An issue that may increasingly lead to disputes in the coming months relates to commercial property repairs, given the numbers of properties either left empty or little used during the pandemic lockdowns – or now stand empty as businesses folded.
Under the ongoing temporary government measures to assist businesses, there is still a moratorium on the commercial landlord’s right to exercise its right to forfeit a lease for rent arrears. However, landlords can act in the case of breach of repairing obligations.
There will be tenants who are unable to pay the rent because of the drop in income during covid-19, and have temporary protection from eviction. But there will also be tenants who are – again, because of the fall in income – unable to carry out required repairs and maintenance to their properties.
Landlords have the right of re-entry in the event of the tenant failing to comply with its obligations and it is common for commercial landlords to have the ability under the lease terms to take action for a tenant’s failure to repair, though sometimes choosing to wait until the lease expires before taking action.
Successive lockdowns have had an impact.
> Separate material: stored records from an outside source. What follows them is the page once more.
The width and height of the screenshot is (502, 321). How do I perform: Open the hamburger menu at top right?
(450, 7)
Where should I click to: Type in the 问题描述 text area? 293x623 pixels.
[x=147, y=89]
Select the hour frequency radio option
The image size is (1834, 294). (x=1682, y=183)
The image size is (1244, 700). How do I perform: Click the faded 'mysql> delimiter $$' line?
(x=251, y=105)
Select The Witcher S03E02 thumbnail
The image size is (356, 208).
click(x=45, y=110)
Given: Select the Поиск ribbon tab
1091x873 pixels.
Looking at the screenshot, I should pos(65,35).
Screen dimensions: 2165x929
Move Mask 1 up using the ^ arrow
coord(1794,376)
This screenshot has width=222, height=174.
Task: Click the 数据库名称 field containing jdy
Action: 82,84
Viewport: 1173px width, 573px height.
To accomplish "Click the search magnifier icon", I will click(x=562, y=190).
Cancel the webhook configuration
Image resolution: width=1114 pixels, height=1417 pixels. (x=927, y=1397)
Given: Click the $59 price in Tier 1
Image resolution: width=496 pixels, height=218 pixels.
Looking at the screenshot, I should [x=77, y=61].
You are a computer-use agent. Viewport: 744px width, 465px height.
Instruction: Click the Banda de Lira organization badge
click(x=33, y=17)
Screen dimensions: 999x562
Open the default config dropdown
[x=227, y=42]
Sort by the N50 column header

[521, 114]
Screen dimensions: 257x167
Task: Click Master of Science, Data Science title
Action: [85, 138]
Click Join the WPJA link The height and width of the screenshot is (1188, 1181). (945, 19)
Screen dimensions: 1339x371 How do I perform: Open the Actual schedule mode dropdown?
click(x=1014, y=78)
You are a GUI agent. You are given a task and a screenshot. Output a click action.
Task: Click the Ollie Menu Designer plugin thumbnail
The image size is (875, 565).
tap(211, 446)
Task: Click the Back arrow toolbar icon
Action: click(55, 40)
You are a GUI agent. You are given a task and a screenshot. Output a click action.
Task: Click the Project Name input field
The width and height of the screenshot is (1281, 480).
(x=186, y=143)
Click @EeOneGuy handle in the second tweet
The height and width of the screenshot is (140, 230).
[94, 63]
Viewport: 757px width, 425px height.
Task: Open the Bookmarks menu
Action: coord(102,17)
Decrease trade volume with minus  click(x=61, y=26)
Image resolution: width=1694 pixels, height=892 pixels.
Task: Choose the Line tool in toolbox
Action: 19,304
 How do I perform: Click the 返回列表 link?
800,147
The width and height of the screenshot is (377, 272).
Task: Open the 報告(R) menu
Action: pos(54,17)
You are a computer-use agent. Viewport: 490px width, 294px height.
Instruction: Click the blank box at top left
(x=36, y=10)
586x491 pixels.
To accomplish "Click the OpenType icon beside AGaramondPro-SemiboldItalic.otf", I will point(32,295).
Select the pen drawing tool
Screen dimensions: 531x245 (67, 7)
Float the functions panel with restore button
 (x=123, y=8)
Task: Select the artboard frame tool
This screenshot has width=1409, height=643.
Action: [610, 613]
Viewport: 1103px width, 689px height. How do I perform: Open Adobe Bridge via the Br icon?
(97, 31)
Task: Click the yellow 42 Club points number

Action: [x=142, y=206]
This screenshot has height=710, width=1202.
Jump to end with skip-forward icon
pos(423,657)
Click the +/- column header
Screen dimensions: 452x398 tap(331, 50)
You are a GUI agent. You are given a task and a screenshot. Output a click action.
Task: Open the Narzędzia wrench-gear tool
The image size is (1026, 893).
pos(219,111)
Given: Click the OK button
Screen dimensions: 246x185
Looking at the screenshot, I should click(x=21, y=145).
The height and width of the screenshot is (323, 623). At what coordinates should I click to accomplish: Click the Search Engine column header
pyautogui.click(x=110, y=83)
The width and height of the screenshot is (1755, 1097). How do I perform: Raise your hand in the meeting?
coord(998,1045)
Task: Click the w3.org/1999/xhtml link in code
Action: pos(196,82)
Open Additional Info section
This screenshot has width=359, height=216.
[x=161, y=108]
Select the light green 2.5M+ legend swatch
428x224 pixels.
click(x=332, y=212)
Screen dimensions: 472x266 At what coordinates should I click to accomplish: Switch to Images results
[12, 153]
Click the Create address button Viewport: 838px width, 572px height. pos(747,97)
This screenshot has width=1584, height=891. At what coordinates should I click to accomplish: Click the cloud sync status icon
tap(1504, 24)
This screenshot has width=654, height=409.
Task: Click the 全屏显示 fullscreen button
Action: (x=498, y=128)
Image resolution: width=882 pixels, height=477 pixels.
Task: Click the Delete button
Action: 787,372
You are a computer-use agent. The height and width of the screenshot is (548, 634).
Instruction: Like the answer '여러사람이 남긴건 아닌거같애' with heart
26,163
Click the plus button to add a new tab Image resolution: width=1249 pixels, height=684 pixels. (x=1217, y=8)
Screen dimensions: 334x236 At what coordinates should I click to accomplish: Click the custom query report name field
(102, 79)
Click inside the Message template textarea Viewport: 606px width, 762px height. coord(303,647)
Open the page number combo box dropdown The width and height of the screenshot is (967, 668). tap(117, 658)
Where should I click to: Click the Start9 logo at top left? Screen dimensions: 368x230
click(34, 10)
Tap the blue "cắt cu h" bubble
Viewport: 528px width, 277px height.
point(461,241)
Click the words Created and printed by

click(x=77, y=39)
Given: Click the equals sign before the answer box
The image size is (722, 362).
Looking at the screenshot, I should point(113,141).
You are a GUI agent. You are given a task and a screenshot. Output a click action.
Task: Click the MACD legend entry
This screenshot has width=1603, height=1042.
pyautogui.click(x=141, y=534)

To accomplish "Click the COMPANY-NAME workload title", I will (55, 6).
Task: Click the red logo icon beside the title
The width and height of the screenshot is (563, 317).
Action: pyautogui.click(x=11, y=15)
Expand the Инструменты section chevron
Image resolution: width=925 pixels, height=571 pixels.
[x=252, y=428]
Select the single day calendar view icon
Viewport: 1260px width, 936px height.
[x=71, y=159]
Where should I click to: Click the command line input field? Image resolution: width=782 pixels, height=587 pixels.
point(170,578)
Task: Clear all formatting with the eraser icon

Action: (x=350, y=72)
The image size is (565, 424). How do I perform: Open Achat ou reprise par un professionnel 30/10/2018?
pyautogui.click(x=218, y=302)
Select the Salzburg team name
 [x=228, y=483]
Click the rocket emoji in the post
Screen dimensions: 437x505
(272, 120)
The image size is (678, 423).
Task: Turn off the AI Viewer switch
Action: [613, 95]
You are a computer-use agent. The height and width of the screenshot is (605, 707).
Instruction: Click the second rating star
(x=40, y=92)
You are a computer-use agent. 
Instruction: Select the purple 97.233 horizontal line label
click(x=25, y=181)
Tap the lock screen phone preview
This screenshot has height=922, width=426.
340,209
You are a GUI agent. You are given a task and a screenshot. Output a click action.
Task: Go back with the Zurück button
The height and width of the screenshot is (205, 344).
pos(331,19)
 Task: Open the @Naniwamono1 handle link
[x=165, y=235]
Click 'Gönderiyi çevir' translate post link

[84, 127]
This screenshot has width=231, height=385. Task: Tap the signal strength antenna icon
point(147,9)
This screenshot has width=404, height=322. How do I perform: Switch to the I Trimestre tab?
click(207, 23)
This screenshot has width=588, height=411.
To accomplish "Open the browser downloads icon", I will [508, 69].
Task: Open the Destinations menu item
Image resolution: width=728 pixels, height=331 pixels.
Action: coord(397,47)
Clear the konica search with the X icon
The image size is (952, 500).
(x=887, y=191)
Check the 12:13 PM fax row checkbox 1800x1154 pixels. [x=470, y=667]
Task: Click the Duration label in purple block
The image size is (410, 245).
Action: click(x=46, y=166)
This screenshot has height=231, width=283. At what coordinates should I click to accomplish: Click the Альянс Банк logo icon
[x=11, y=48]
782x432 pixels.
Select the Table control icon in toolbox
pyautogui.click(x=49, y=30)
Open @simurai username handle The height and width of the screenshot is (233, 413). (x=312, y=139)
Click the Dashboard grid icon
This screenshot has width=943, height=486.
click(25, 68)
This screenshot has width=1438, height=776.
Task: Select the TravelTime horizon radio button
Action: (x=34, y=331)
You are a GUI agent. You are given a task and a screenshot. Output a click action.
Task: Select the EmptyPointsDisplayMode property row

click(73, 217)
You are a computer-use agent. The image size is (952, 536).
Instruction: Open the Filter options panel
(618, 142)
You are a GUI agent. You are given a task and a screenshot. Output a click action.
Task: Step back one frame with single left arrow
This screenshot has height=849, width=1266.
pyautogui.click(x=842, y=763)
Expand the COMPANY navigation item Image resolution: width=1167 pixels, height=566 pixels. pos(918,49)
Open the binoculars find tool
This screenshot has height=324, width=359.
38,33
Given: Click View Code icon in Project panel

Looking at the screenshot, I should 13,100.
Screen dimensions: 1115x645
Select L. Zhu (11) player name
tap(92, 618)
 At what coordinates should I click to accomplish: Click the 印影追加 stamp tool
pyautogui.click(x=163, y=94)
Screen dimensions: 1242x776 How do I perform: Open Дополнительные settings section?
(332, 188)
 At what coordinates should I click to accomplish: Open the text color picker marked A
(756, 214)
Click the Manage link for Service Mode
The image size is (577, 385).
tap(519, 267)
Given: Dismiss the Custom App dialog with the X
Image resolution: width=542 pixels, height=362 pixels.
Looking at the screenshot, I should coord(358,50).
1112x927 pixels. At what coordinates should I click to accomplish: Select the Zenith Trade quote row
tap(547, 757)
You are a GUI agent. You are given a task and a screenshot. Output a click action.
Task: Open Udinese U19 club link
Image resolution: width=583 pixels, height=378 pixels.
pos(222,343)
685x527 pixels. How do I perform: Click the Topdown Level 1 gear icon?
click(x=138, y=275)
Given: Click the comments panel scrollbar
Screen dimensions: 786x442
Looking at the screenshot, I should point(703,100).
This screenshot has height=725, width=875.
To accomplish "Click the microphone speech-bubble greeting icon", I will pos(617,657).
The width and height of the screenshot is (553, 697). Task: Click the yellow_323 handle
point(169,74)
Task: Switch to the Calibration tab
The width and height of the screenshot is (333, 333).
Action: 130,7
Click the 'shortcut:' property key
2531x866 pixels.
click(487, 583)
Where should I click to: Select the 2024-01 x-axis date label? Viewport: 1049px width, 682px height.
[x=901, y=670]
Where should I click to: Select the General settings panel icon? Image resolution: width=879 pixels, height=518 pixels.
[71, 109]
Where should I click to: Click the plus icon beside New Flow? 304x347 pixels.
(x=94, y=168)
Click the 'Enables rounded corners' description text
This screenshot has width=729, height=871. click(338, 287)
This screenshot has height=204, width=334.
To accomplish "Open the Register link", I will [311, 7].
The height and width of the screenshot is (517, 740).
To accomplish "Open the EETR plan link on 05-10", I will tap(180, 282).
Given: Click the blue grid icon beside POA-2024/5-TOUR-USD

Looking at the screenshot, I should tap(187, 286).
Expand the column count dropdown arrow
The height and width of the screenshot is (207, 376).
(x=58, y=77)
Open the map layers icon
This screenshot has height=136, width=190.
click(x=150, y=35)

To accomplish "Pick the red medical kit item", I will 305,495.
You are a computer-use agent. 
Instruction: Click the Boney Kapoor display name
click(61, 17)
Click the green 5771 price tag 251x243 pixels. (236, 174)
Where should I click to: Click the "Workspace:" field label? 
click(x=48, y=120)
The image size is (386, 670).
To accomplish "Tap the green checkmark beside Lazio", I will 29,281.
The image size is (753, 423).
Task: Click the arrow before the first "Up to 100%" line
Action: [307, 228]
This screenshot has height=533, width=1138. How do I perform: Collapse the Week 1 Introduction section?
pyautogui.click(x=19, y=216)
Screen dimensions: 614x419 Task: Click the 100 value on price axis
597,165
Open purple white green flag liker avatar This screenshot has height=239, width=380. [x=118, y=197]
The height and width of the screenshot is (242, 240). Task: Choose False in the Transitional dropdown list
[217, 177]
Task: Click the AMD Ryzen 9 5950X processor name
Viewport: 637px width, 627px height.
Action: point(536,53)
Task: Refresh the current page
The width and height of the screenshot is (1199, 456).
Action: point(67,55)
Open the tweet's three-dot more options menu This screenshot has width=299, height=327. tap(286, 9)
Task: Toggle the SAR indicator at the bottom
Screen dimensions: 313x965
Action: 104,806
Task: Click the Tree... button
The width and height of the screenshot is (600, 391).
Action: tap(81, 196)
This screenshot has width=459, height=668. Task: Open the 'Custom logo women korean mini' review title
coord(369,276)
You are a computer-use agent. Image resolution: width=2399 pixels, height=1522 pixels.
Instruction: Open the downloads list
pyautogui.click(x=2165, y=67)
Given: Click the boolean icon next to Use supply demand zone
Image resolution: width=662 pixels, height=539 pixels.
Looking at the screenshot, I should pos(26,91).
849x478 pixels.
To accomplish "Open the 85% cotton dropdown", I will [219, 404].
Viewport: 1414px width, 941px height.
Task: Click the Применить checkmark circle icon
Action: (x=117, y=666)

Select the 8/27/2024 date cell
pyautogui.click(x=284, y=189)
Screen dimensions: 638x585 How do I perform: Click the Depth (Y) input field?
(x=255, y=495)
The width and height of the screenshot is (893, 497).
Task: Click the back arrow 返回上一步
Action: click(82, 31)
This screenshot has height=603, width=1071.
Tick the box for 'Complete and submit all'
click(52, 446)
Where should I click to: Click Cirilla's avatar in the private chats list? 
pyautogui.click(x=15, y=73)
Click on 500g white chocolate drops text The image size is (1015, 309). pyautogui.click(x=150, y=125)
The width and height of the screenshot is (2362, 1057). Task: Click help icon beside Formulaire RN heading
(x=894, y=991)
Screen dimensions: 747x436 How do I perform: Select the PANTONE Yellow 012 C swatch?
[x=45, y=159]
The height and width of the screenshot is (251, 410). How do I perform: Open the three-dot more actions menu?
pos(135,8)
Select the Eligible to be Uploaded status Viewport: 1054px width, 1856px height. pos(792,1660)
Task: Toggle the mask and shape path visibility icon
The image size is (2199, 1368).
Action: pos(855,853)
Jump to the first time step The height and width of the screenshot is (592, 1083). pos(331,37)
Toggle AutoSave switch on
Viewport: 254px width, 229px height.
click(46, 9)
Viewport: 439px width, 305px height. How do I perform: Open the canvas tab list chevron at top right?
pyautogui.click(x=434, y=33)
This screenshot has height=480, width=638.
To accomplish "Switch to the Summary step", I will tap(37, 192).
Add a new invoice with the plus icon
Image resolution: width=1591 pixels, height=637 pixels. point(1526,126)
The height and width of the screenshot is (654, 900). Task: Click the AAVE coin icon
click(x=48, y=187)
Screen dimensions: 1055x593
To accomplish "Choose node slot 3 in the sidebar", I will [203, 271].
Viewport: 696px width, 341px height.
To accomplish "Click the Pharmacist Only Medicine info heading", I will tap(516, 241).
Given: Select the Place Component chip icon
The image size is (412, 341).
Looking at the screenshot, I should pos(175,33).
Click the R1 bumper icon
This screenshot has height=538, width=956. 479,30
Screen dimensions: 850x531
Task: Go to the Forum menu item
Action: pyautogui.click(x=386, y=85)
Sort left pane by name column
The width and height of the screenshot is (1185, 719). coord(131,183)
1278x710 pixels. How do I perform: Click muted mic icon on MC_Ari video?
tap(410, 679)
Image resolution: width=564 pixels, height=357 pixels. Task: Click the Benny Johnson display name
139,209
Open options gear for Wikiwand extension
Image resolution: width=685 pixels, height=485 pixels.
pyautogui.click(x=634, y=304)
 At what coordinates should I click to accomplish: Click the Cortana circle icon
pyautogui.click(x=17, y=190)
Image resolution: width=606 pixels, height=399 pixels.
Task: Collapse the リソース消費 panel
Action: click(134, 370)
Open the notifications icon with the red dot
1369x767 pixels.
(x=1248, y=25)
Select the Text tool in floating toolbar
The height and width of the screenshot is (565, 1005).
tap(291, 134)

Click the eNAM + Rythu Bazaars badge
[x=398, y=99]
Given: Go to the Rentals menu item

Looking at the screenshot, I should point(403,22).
Properties standing empty potentially pose additional repairing and maintenance issues, such as frozen pipes, pest control and water problems. Tenants who neglect their repairing obligations could face problems further down the line, including expensive dilapidation claims.
There is also the impact of social distancing measures, which will have prevented surveyors from attending properties to prepare schedules of dilapidations; and builders and other contractors from carrying out repairs on site in some cases.
How to manage disputes
Where an issue arises between the parties, the government’s Code of Practice for Commercial Property Relationships During the covid-19 Pandemic is a useful reference point. Though the code is primarily aimed at encouraging businesses to negotiate affordable rental agreements in a time of crisis, the principles are wider-ranging.
Put simply, the code encourages the parties to take a balanced view to addressing the issues. This is a matter of good practice. The code reflects the reality that businesses have been navigating exceptional circumstances which are by no means over.
Importantly, it is a voluntary code and does not change the underlying legal relationship or lease contracts between landlord and tenant and any guarantor – (so it cannot be used as a defence to a legal claim for rent arrears).
The parties should work together to resolve the issues as far as they are able to avoid expensive court action. Tenants should be clear as to any concessions they need in respect of performing their repairing obligations; and commercial landlords should be willing to engage with tenants and work with them effectively. This is in the interests of all parties.
Covid-19 has not changed the fact that the parties should try to negotiate a resolution when a dispute arises, or go to mediation if necessary, rather than starting costly court proceedings.
The remarks of Chief Master March in the important rent arrears case of Commerz v TFS are worth highlighting. Here, the defendant retailer had not engaged with the claimant landlord despite the fact it owed a year’s worth of rent, as well as service charge arrears, by the time of the hearing.
However, the landlord – who won – had tried proactively to engage with the defendant in the hope they could reach agreement over payment of the rent arrears. In fact, the claimant had worked hard to avoid court proceedings.